Tom Feeney (born 1974) is an Irish former hurler who played as a full-back for the Waterford senior team.

Feeney joined the team during the 1993-94 National League and was a regular member of the starting fifteen until his retirement after the 2008 championship. During that time he won one Munster winners' medal. Feeney ended up as an All-Ireland runner-up on one occasion.

At club level Feeney is a one-time county championship medalist with Ballyduff Upper. He also played with the Sarsfields in Cork.

Playing career

Club
Feeney played his club hurling with the Ballyduff Upper club in Waterford.

In 2007 he lined out in the final of the county championship with Ballygunner providing the opposition. A 1-18 to 1-14 victory gave Feeney a Waterford Senior Hurling Championship medal.
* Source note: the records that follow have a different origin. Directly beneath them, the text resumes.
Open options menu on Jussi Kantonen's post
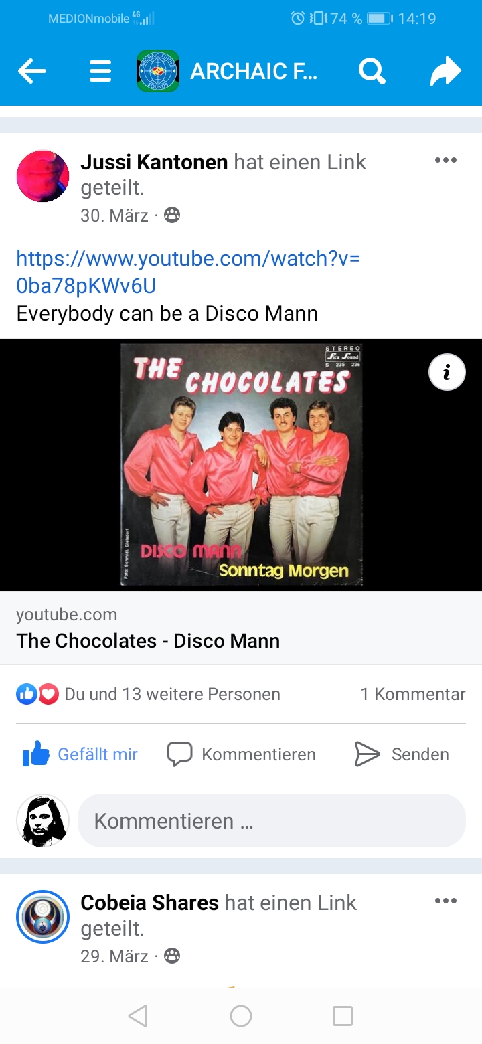 446,161
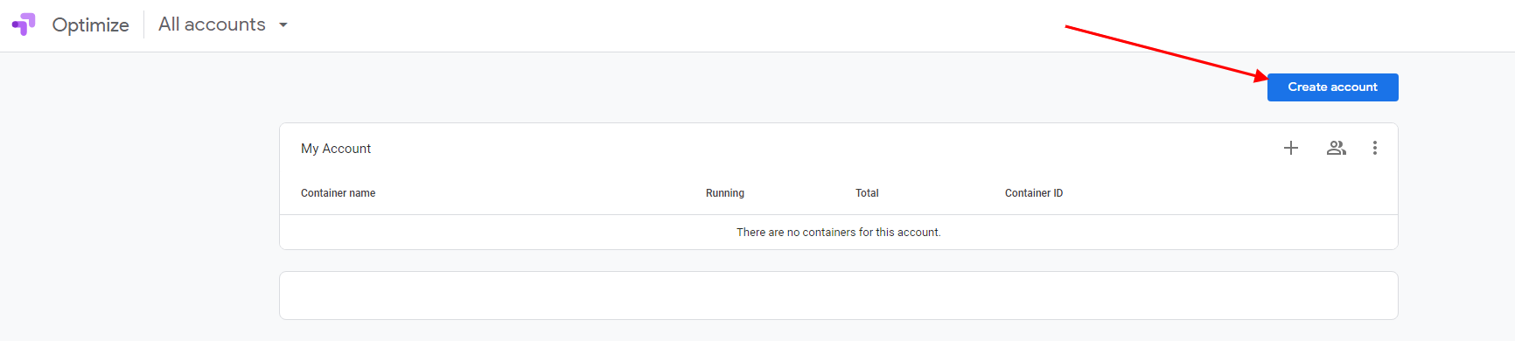Click the no containers message row

[838, 233]
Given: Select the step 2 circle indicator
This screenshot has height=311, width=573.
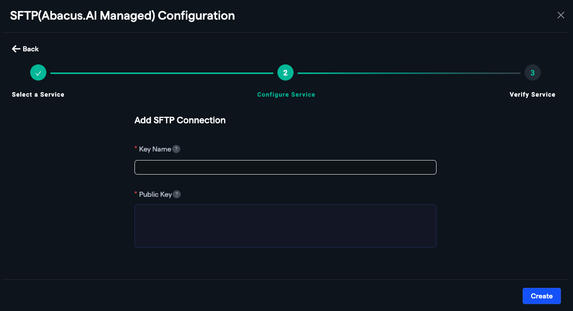Looking at the screenshot, I should [285, 72].
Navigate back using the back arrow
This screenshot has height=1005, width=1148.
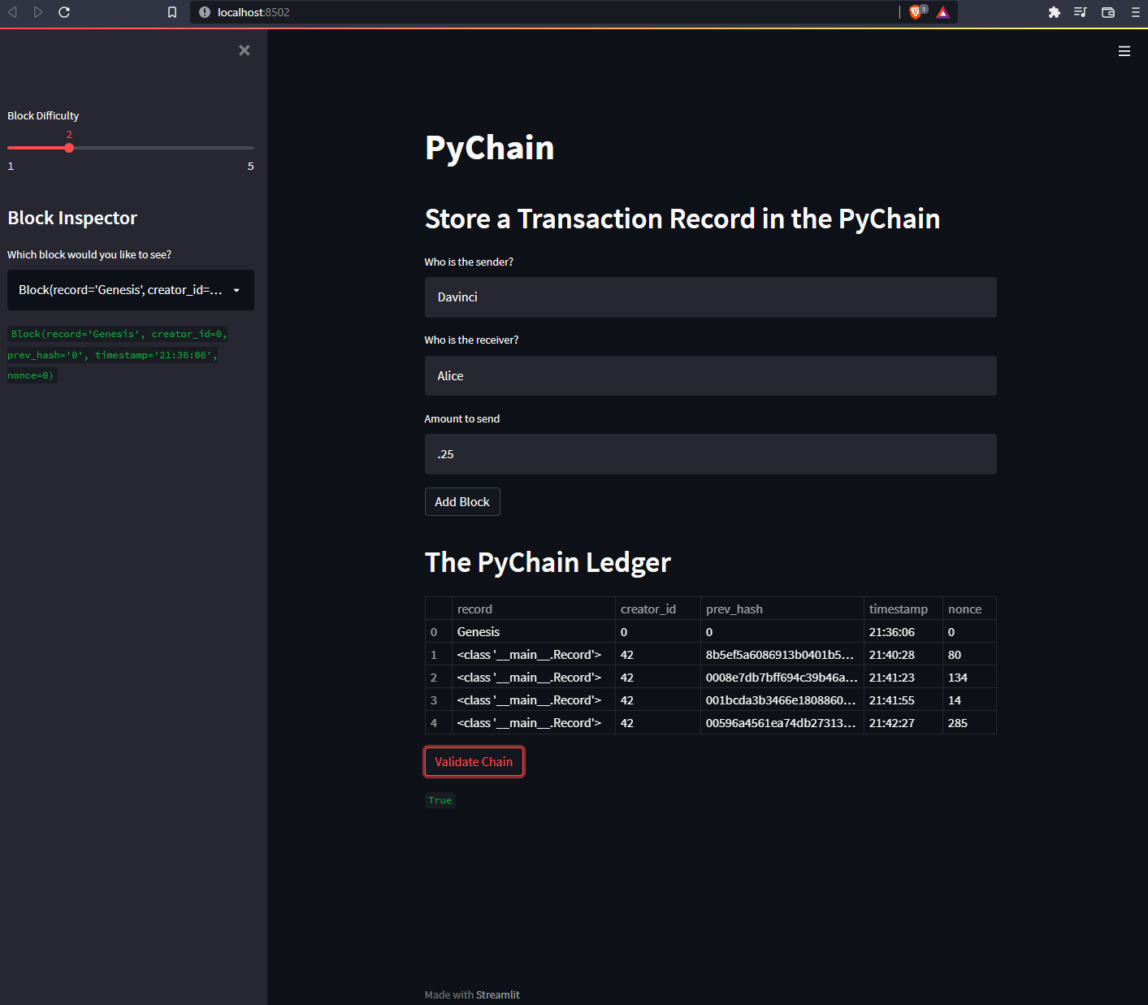[11, 12]
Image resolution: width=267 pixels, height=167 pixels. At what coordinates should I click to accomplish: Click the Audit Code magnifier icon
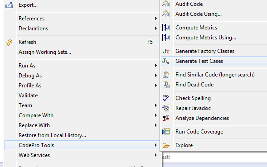(166, 4)
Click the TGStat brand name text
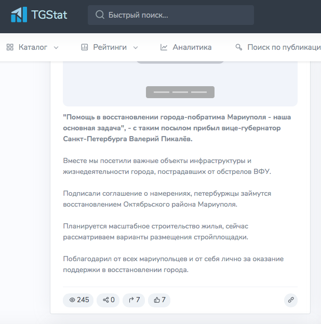The height and width of the screenshot is (324, 321). 52,15
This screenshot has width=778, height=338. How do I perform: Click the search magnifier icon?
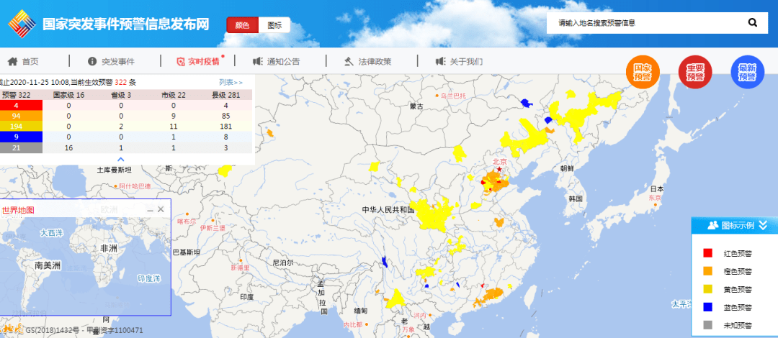[752, 22]
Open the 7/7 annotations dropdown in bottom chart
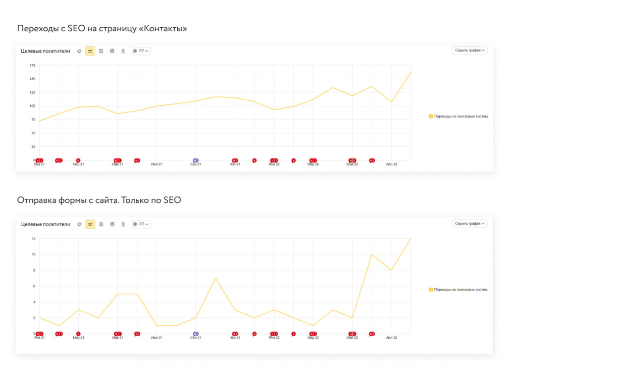Screen dimensions: 617x383 tap(141, 224)
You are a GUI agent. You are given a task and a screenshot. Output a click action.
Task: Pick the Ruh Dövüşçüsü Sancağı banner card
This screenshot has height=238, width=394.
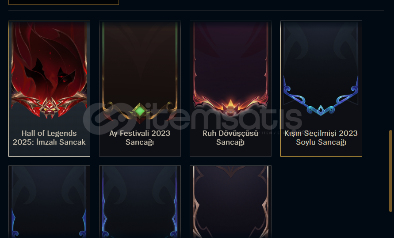(230, 88)
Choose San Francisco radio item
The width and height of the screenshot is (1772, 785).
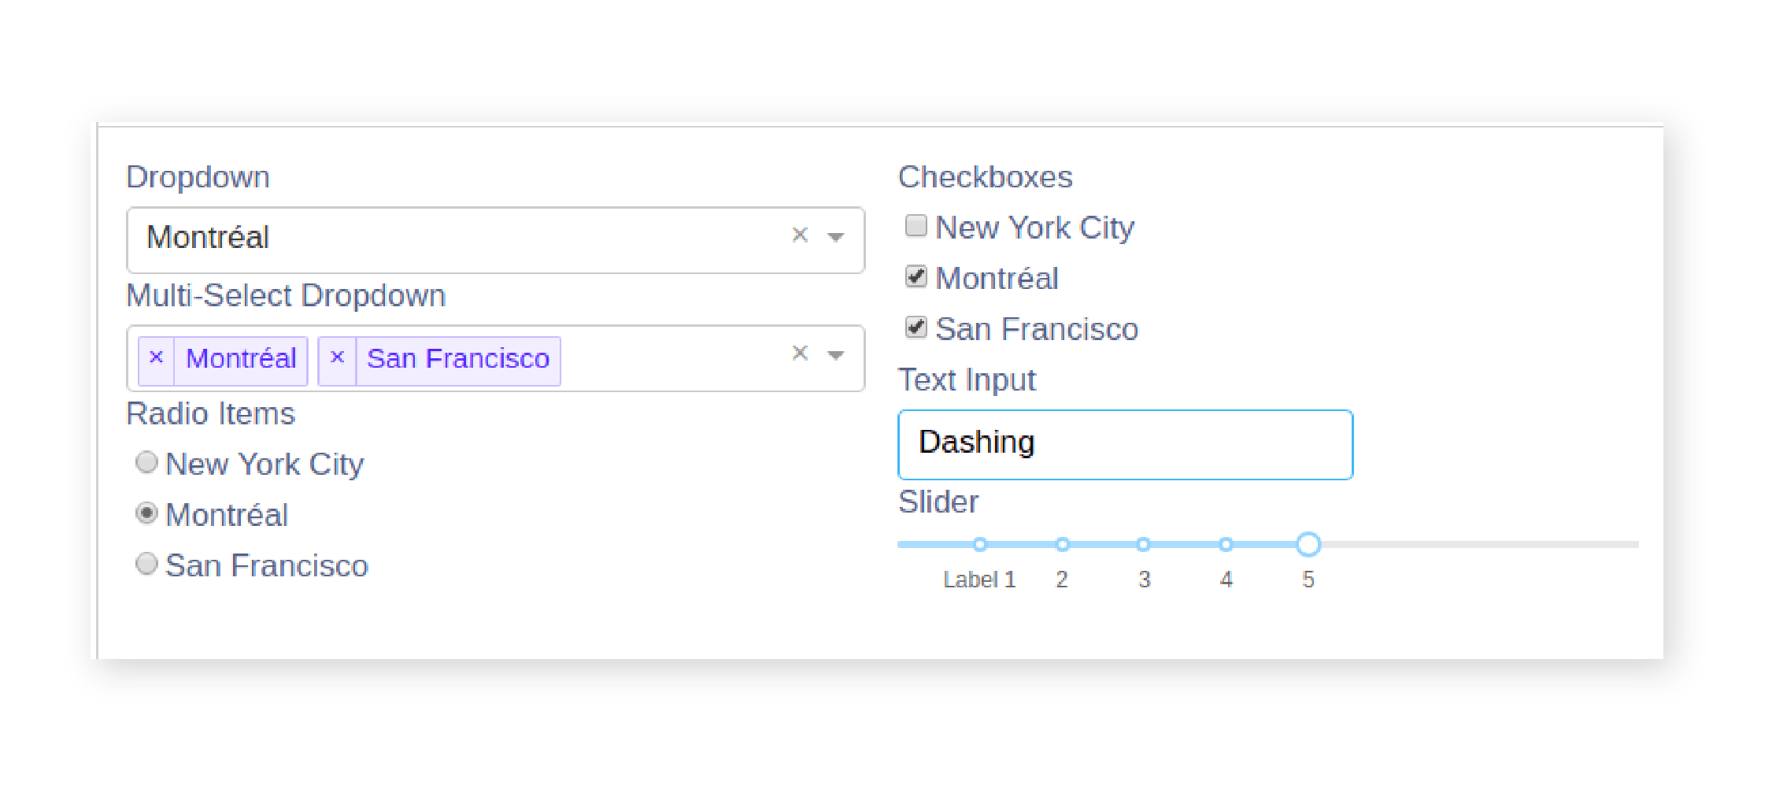(146, 564)
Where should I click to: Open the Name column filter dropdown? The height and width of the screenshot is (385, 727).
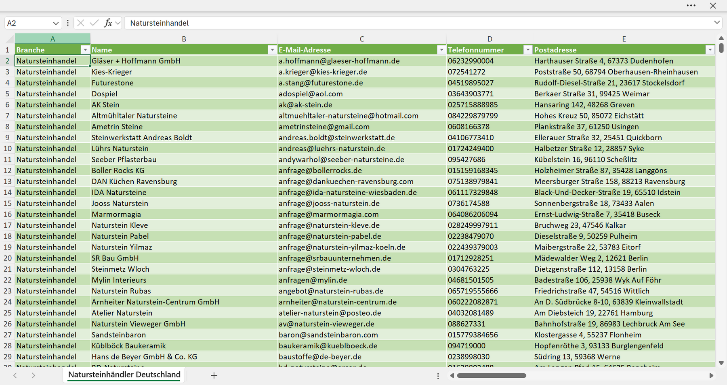pyautogui.click(x=272, y=50)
Feeney also spent one season with the Sarsfields club in Cork.

Inter-county
Feeney first came to prominence on the inter-county scene as a member of the Waterford minor hurling team. In 1992 he won a Munster medal in that grade following a two-game series with Tipperary.  Waterford later qualified for the All-Ireland final, but Galway had a 1-13 to 2-4 victory.

Feeney made his senior debut for Waterford in a National Hurling League game against Wexford in 1993.

In 2002 Waterford reached the Munster final. Feeney collected a Munster medal that year as Waterford beat Tipperary by 2-23 to 3-12. It was their first provincial win in thirty-nine years. Waterford's championship came to an end in the All-Ireland semi-final.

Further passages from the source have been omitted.